La journée a été épuisante. Levé à cinq heures comme d’habitude, même le dimanche. Nous avons pris le train / métro, puis une sorte de minivan dans lequel on rentre à dix les uns sur les autres dans n’importe quel sens et qui surpasse en inconfort le Jeepney. Et cela a duré. On finit le trajet dans une sorte de side-car ou le côté est une cabine ouverte sur la route.

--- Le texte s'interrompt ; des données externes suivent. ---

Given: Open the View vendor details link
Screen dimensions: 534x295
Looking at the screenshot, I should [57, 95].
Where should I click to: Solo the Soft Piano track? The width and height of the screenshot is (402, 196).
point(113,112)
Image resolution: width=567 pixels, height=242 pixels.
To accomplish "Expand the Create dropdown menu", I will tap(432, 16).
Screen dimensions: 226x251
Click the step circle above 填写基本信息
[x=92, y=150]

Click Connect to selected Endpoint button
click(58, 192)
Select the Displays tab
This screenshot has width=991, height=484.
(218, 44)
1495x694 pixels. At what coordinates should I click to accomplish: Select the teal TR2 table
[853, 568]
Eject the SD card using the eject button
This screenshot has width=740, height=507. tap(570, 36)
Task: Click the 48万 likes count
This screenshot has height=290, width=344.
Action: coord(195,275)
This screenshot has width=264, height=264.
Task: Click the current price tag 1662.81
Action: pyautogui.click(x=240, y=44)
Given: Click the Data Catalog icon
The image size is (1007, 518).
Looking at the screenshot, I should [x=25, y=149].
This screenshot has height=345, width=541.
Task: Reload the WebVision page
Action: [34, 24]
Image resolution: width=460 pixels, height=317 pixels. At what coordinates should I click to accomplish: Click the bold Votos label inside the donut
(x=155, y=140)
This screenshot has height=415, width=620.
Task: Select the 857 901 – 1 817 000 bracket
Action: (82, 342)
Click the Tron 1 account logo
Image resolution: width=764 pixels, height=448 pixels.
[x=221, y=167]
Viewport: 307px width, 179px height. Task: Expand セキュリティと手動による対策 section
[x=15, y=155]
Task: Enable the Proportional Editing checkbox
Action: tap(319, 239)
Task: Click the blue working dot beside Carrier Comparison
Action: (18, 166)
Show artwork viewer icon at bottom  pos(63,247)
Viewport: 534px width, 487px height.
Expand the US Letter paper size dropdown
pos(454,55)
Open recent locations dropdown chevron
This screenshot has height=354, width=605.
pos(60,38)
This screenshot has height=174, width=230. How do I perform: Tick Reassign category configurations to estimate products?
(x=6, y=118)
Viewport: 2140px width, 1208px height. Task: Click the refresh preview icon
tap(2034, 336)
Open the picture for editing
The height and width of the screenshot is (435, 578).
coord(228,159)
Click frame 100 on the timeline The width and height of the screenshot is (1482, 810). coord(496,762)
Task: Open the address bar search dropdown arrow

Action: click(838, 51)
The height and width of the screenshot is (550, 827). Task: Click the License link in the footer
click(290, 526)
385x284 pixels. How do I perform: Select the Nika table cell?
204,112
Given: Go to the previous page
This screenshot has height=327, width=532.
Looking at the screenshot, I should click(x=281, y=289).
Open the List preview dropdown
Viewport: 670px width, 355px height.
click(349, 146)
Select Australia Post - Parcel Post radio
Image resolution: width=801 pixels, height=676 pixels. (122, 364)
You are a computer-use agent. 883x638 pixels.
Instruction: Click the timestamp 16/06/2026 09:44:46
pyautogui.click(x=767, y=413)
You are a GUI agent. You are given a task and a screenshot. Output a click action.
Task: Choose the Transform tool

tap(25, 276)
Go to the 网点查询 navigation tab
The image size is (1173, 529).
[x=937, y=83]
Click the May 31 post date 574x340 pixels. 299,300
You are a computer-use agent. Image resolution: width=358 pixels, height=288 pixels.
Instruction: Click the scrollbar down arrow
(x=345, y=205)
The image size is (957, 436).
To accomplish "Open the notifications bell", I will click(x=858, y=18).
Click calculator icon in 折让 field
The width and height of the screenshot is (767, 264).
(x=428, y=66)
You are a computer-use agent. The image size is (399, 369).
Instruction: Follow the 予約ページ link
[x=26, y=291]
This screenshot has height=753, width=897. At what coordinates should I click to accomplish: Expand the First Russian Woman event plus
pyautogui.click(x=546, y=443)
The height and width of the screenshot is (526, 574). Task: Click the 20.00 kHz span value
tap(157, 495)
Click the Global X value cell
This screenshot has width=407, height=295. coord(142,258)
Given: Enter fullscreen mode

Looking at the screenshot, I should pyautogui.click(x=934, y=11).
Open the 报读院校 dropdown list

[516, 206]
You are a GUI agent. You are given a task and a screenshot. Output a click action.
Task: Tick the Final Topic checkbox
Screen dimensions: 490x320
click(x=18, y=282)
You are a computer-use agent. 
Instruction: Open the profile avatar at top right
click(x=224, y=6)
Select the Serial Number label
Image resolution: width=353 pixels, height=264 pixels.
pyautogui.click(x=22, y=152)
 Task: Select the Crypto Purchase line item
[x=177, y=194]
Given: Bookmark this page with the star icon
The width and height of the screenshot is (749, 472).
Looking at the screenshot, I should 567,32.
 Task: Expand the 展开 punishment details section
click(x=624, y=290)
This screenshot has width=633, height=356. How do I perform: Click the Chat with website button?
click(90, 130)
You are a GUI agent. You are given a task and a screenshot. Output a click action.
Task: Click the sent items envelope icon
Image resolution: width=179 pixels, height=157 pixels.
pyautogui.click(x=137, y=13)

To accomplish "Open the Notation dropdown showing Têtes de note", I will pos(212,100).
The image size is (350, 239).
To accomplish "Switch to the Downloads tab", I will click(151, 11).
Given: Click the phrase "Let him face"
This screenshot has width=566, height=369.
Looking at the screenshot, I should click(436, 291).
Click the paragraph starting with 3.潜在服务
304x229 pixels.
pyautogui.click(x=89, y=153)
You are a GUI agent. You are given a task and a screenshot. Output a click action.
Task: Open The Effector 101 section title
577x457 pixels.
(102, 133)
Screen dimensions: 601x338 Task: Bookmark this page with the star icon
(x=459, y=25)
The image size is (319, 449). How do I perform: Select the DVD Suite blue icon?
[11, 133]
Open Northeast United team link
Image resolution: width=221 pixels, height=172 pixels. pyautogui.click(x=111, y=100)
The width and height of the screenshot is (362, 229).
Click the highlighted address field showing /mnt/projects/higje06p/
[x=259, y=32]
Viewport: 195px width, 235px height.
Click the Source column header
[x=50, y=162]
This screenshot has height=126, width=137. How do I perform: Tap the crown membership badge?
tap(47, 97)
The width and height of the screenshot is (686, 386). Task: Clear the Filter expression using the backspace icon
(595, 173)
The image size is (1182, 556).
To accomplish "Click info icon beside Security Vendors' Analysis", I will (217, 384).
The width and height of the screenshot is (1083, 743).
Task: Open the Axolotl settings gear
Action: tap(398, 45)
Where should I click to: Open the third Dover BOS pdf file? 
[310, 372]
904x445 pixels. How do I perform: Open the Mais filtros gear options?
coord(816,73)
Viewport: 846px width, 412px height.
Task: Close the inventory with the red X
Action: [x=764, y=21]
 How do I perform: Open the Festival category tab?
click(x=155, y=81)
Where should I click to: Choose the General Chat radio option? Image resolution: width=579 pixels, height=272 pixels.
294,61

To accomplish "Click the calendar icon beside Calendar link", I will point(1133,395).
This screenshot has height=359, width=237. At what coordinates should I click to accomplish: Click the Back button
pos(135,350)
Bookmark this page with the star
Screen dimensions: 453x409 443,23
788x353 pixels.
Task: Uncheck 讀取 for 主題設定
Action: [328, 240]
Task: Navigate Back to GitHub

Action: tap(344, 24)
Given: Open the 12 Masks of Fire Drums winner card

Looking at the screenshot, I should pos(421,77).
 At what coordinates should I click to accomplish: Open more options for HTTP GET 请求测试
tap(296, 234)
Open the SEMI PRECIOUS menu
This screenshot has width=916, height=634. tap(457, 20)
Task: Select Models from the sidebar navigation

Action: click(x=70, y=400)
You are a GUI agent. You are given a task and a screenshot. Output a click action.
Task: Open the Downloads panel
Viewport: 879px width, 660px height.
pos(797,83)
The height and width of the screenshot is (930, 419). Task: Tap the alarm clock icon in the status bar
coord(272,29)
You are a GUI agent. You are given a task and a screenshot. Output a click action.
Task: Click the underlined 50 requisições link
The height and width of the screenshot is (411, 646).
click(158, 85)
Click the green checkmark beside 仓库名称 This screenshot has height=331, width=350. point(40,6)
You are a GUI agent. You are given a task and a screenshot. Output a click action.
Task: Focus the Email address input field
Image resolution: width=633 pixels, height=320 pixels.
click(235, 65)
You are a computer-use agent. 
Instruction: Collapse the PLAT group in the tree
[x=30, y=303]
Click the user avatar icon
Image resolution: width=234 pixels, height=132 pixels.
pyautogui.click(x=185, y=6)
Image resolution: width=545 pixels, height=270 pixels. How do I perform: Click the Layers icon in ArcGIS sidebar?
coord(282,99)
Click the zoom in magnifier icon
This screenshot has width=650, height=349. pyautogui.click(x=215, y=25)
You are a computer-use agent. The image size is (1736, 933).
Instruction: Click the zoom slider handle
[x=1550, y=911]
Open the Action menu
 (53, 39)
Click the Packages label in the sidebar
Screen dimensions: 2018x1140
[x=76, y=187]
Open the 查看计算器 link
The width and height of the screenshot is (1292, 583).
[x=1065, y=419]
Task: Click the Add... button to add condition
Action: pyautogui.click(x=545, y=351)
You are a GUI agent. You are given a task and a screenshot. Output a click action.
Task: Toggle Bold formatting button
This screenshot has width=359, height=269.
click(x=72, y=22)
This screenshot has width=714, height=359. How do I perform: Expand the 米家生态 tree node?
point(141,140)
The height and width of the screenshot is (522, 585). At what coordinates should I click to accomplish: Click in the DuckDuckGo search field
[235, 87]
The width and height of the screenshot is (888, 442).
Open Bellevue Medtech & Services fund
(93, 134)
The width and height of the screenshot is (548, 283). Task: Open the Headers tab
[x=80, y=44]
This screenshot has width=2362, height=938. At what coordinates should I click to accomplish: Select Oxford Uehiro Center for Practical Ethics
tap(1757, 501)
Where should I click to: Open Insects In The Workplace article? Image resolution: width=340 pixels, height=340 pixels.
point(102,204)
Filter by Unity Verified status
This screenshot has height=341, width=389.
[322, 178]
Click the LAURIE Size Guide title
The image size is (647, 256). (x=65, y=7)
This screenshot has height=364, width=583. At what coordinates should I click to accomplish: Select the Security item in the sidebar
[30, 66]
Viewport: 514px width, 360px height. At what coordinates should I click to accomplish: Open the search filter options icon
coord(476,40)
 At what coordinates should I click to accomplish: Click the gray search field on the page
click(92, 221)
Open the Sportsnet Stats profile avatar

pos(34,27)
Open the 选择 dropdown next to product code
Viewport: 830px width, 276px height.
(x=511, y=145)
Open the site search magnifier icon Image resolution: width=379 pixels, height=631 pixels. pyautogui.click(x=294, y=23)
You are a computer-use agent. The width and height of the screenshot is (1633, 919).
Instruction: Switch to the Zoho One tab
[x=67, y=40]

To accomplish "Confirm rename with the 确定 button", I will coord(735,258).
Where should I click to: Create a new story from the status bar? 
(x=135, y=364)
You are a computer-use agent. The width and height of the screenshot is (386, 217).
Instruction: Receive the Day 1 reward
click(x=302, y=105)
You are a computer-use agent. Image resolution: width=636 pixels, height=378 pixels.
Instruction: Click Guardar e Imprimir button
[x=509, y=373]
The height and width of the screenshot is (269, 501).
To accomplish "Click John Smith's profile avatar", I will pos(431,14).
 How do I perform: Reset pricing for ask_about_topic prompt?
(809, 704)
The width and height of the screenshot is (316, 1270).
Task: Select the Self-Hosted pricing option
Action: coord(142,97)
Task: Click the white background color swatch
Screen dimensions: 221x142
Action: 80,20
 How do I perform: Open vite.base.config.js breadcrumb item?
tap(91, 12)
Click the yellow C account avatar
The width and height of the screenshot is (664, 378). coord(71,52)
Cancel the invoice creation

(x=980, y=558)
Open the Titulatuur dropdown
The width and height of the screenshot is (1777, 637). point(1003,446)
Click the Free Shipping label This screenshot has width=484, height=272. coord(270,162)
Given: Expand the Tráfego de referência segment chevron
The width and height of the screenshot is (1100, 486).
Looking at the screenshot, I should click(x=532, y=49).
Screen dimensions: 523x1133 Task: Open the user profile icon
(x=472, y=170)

Je participe à la messe avec les sourd muets, parce que la journée est consacrée à eux dans des compétitions de sports divers. Nous pensions passer une heure avec eux. Mais non, nous avons eu la messe très longue et ensuite tout le bazar avec les sports que babe et moi avons aidés en étant des « volontaires ».

Vers treize heures, on s’est éclipsé après des jeux d’échecs, du volley ball et autre trucs à gérer. G et son père nous ont emmené manger un truc et puis on est rentré en Jeepney (toujours merdique, mais dans lequel il y avait étrangement des blacks qui dissertaient en Français relatif sur la relation et la place des noirs dans la bible). Ce fut long et laborieux et le train / métro qui n’est pas réputé pour son confort était merveilleux à côté.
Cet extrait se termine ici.